To spell words as they sound is as much an arbitrary convention as spelling words in line with their etymology. The advantage of etymological spelling is that it is grounded in an _unchanging_ history of the word. The reasons may not always be clear, but spend five minutes digging and an unusual spelling makes sense. With a pronunciation based system, the sounds of words do change across accents - _significantly_ so - and the sounds of words change over time even within a single given accent.

So, really, though it presents an initial obstacle to the lazy speaker, the current system of spelling has the advantage of staying the same no matter how accents change. Your alternative, if standardised, would become obsolete within a matter of years, or would have to be constantly changing in accordance with pronunciation, making slightly older texts illegible.
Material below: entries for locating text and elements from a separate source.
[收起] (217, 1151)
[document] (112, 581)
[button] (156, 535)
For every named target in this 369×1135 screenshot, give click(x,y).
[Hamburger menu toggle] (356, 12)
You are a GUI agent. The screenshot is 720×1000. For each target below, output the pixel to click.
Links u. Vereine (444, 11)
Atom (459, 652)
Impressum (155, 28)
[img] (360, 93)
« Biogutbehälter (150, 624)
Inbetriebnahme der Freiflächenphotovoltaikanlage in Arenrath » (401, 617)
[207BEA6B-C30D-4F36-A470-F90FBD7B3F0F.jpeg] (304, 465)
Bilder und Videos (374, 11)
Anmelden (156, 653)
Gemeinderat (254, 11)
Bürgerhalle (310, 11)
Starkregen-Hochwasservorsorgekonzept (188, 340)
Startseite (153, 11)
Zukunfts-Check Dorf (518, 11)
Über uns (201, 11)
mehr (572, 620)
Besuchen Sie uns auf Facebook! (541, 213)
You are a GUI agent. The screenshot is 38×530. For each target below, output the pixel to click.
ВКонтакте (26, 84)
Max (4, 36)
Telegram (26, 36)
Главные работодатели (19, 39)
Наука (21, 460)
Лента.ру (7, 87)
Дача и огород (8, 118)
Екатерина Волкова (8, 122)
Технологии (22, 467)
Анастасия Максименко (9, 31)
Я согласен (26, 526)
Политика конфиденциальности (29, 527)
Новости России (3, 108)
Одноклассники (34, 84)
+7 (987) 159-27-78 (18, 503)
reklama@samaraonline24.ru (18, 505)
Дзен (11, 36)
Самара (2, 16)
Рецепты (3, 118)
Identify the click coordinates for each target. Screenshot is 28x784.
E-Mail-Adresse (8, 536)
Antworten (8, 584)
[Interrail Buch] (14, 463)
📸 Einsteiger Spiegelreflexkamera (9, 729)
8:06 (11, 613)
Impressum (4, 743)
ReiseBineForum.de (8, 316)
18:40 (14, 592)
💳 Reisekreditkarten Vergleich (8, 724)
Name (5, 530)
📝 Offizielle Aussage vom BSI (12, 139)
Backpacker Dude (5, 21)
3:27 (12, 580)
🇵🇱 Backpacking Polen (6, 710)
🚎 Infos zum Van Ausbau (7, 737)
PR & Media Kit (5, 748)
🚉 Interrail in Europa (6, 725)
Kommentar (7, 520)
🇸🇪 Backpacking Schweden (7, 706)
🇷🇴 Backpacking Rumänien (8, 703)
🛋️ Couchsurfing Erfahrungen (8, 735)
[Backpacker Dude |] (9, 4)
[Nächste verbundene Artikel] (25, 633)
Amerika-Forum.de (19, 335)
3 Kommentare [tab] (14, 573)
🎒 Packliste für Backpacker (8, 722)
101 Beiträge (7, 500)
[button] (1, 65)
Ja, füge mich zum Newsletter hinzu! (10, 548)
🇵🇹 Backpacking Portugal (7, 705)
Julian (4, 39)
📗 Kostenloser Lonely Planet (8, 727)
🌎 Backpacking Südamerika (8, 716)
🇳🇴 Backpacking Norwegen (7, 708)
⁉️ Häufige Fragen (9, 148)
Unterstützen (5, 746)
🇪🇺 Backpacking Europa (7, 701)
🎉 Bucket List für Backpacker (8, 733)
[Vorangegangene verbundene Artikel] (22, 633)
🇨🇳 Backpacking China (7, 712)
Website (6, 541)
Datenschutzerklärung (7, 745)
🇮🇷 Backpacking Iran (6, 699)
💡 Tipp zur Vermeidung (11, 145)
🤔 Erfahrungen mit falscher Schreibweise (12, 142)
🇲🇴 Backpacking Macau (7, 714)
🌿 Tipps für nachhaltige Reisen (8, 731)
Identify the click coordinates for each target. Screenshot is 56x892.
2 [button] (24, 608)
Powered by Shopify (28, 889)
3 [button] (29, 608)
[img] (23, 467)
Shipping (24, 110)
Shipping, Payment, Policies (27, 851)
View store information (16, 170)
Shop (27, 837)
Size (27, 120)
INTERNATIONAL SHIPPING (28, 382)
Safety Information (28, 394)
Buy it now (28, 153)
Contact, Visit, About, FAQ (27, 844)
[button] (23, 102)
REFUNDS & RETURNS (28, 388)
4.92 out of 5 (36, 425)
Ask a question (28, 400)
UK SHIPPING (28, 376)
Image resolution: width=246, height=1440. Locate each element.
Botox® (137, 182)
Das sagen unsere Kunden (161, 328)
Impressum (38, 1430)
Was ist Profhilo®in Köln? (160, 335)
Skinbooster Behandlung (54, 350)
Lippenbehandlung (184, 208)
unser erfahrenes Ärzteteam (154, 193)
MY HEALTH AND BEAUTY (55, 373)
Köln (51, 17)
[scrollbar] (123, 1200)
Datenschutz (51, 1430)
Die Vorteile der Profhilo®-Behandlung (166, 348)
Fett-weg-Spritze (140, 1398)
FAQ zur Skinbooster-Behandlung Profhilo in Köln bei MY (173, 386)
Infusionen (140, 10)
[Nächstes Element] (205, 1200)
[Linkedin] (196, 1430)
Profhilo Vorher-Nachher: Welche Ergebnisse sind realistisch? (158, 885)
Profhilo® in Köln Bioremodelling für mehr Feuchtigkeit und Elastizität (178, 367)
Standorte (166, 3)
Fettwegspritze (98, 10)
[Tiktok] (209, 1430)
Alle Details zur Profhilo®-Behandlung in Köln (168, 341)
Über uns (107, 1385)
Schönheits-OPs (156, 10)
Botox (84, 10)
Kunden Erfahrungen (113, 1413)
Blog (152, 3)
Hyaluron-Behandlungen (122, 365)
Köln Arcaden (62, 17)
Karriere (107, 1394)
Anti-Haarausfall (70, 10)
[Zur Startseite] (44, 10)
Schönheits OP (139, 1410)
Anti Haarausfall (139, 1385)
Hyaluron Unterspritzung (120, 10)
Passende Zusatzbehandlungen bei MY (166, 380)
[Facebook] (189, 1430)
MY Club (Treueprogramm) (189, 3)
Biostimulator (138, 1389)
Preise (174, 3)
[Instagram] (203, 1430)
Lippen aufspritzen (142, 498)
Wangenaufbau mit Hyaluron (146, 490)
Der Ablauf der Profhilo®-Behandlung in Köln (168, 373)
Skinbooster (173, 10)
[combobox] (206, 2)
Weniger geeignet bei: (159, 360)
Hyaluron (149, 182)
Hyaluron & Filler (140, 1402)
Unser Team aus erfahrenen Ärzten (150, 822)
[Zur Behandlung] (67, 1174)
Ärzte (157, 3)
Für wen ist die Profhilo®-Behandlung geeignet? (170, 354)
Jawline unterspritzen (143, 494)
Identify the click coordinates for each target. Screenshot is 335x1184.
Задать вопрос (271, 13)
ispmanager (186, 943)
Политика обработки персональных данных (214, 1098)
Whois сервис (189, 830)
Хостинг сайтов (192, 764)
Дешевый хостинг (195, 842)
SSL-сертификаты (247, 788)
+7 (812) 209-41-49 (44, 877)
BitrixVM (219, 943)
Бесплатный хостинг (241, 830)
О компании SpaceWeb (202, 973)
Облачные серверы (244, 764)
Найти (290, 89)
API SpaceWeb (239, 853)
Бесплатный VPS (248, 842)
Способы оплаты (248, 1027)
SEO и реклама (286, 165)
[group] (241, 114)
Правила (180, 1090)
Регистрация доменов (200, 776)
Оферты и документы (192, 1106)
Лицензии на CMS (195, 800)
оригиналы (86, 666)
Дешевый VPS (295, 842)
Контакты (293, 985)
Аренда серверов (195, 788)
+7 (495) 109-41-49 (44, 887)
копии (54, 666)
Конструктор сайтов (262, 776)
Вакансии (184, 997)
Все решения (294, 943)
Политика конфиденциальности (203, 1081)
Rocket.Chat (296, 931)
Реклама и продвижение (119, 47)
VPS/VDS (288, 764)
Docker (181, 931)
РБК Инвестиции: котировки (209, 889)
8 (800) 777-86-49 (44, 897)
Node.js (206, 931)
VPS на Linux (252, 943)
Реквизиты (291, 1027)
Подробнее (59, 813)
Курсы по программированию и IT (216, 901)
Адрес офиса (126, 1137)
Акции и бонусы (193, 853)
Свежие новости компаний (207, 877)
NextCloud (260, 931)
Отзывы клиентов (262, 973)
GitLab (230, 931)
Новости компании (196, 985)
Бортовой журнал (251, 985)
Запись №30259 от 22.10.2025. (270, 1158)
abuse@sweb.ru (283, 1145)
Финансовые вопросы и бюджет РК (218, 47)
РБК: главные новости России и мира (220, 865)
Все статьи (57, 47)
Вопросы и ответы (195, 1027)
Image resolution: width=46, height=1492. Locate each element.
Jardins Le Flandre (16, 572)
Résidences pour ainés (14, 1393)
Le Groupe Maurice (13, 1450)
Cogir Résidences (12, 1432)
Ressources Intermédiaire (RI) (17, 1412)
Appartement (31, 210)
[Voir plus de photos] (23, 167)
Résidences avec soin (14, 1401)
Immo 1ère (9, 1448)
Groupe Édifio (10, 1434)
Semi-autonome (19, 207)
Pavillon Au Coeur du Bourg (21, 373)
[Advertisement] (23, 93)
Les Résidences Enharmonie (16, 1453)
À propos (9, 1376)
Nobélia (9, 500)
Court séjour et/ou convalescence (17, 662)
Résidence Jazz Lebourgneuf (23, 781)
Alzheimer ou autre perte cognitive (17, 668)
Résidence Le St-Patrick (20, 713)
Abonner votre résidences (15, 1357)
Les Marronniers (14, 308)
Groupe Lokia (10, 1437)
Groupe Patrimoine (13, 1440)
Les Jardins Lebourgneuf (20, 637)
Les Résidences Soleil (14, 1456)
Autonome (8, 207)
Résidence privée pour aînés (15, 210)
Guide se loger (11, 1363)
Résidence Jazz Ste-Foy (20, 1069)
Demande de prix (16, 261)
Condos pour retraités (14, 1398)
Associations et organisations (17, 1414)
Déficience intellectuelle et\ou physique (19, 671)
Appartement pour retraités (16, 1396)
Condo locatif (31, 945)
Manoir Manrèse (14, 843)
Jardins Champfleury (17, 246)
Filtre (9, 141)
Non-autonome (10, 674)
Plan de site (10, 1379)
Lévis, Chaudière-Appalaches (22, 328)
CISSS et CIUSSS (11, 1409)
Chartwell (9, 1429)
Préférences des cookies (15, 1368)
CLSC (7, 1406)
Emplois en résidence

I know you're only playing, but people who genuinely argue this rile me.


----------



## sospiro (Apr 3, 2010)

Probably been posted before

spell chequer


----------



## Guest (Jan 14, 2012)

Poledniitse - it's hard tuu argyuu aa kownterfactuual, but I think yuu grooslee ooverestimaat thu problems uv a reeviisd sistem. Kleend up speling sistems seem tuu work wel for senturees baasd on exampuls liik Poolish. Alsoo thu Inglish uv toodaa is far mor homojenus than it was wen kurent speling wuz establishd. Noot alsoo that peepul whuu proonowns Inglish difrentlee duu soo in u faarlee konsistent manur, soo that eeven if thaa wur misproonownsing thu words, thaar speling wuhd often (posh!) bee korekt. Fiinalee, eeven if difrent speekurs spel things difrentlee, yuu wil probablee be aabul to understand them since yuu will bee aabul tuu heer in yor miind whut thaa ar riiting.

Ii alsoo think yuu ooverestimaat booth the los uv etimilojikal informaashun and thu valyuu uv that informaashun. Etimilojikal reelaashunships ar reetaand in spooken az wel az riten form. Az for the valyuu uv thu lost informaashun, what exactlee iz thu valyuu uv thu speling uv "one" "two" or "eight". And how much uv that informaashun wuhd bee lost wuns thu speling wuz "wun" tuu" and "aat". Oonlee triveea wuhd bee lost. Whuu kaars what tiipseturs thot three hundred yeers ugoo? In anee kaas, thoos whoo doo kaar can just studee thu old sistem.

Alsoo doon't underestimaat thu gaans uv a kleener sistem. Tuu much tiim is waasted on lurning speling - partikuularlee for peepul lurning Inglish az u sekond langwaj. Impruuvd speling ruuls wuhd maak Inglish mor aksesibul and thus mor worthee uv its status az u gloobul langwaj.


----------